La décision d'autoriser ces rassemblements a provoqué des réactions contrastées dans la classe politique :

Manuel Bompard, coordinateur de La France insoumise, a demandé l'interdiction de la marche lyonnaise, la qualifiant de "véritable démonstration fasciste" et de "menace pour les habitants".

Jordan Bardella, président du Rassemblement national, a recommandé à ses cadres de ne pas participer aux rassemblements ni d'y associer le parti.

Olivier Faure, premier secrétaire du Parti socialiste, a exprimé ses craintes d'une "logique de groupe" pouvant mener à "une forme de guerre civile" entre groupes d'ultragauche et d'ultradroite.

L'enquête judiciaire avance

Sur les sept jeunes hommes soupçonnés d'avoir frappé à mort Quentin Deranque, six ont été mis en examen pour homicide volontaire et placés en détention provisoire. Le septième a été placé sous contrôle judiciaire avec interdiction de manifester et éloignement de Lyon.

Parmi les mis en examen figure Jacques-Elie Favrot, assistant du député LFI Raphaël Arnault, poursuivi pour complicité. Les suspects, âgés de 20 à 26 ans, sont pour la plupart des étudiants ou employés du privé, et trois déclarent être proches de la mouvance d'ultragauche.

Les craintes de troubles à l'ordre public

Les autorités redoutent particulièrement la présence de militants black bloc habitués aux dégradations et affrontements avec les forces de l'ordre, ainsi que celle de l'ultradroite de plus en plus virulente en Bretagne.

Nathalie Appéré, maire PS de Rennes candidate à sa réélection, a regretté "vivement" la décision préfectorale et exprimé ses "craintes très fortes de troubles à l'ordre public".

La famille de Quentin Deranque, par la voix de son avocat, a appelé au calme et souhaité que les participants respectent le "caractère pacifique" des rassemblements sans "aucune expression politique".

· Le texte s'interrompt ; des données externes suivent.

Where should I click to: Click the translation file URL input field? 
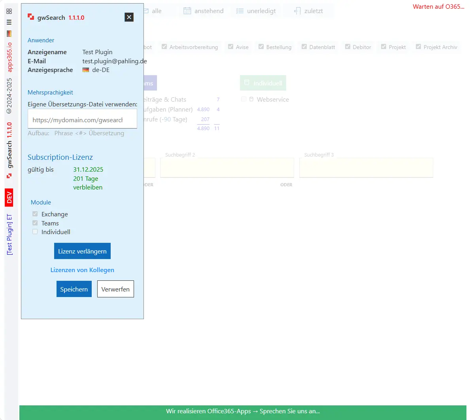(82, 118)
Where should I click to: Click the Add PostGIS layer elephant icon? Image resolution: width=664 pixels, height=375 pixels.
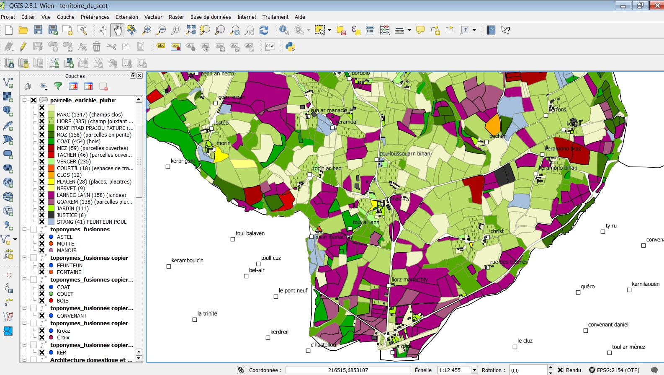coord(8,111)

Un débat national sur les violences politiques

Dominique de Villepin a dénoncé "la symétrie des violences de la gauche et de la droite" et la "normalisation de l'extrême droite", mettant en garde contre la tentation de renvoyer dos à dos des radicalités de nature différente.

L'administration américaine a également réagi, avec la sous-secrétaire d'État Sarah Rogers dénonçant sur X la violence politique d'extrême gauche et affirmant que les États-Unis suivent "de près" cette affaire.

Ces événements interviennent dans un contexte de montée des violences politiques en France, avec un doublement des agressions et une multiplication par cinq des affrontements au cours de la dernière décennie.